Teaser image for Co-Section

This repository provides source code for Co-Section accompanying the following publication:

Michael Strecke and Joerg Stueckler, "Where Does It End? - Reasoning About Hidden Surfaces by Object Intersection Constraints"
Presented at the IEEE/CVF Conference on Computer Vision and Pattern Recognition (CVPR) 2020, (virtual conference)

Please see the project page for details.

If you use the source code provided in this repository for your research, please cite the corresponding publication as:

@InProceedings{strecke2020_cosection,
  author      = {Michael Strecke and Joerg Stueckler},
  booktitle   = {2020 {IEEE}/{CVF} Conference on Computer Vision and Pattern Recognition ({CVPR})},
  title       = {Where Does It End? - Reasoning About Hidden Surfaces by Object Intersection Constraints},
  year        = {2020},
  month       = {jun},
  publisher   = {{IEEE}}
}

Getting started

1. Setup EM-Fusion

Our code builds upon EM-Fusion and needs the same requirements. Install the requirements listed in the EM-Fusion readme and set up Mask R-CNN as described there. The easiest way to do this is to clone this repository with git clone --recursive change to external/emfusion and work through steps 0 and 1 of the EM-Fusion Getting started instructions in.

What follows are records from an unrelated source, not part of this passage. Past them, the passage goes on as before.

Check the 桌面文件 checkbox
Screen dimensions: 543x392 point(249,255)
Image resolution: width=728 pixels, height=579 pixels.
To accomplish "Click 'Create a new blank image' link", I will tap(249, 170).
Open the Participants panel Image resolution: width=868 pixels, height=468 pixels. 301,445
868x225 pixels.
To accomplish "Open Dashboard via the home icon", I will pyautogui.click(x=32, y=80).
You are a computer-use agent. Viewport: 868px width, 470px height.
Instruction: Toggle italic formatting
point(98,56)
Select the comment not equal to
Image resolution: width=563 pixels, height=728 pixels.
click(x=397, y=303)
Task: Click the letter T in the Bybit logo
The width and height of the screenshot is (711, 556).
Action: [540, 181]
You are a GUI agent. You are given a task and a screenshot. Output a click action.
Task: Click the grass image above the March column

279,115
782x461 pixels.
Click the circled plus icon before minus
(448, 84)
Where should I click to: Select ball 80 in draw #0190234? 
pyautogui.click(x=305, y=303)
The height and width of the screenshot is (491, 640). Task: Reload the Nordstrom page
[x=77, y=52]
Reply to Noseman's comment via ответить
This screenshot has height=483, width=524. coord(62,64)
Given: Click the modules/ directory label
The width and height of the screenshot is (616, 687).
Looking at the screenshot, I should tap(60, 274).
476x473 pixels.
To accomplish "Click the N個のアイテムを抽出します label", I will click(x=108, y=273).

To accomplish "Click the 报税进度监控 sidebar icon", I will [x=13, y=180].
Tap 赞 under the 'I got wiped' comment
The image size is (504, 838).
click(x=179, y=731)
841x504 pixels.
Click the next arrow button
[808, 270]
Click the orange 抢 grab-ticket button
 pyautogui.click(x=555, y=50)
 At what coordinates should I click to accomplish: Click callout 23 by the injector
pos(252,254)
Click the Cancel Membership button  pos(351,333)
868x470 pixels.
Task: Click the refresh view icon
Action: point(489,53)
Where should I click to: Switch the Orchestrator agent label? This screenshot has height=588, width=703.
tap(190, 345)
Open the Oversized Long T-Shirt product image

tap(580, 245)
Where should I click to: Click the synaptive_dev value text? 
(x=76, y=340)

If you already have a setup working for EM-Fusion, you can instruct Co-Section to use it with the -DEMFUSION_DIR=<path/to/emfusion> flag. Remember to also set MASKRCNN_ROOT_DIR and MASKRCNN_VENV_DIR if those deviate from the EM-Fusion default for your setup.

2. Build Co-Section

After installing all dependencies mentioned and setting up EM-Fusion, create a build directory in the root directory of the Co-Section code, configure the build using CMake, and build the project:

mkdir build
cd build
cmake ..
make -j$(nproc)

Depending on where you installed the dependencies (including those of EM-Fusion), you might want to add -DCMAKE_PREFIX_PATH=<path/to/install> to the cmake call.

3. Running the code

Change to the build folder for running the code (as for EM-Fusion, we place the maskrcnn.py file there so this should be the working directory for running the code).

The build folder will contain all the preprocess_masks and EM-Fusion executables from EM-Fusion. We recommend preprocessing masks if you run into GPU memory issues.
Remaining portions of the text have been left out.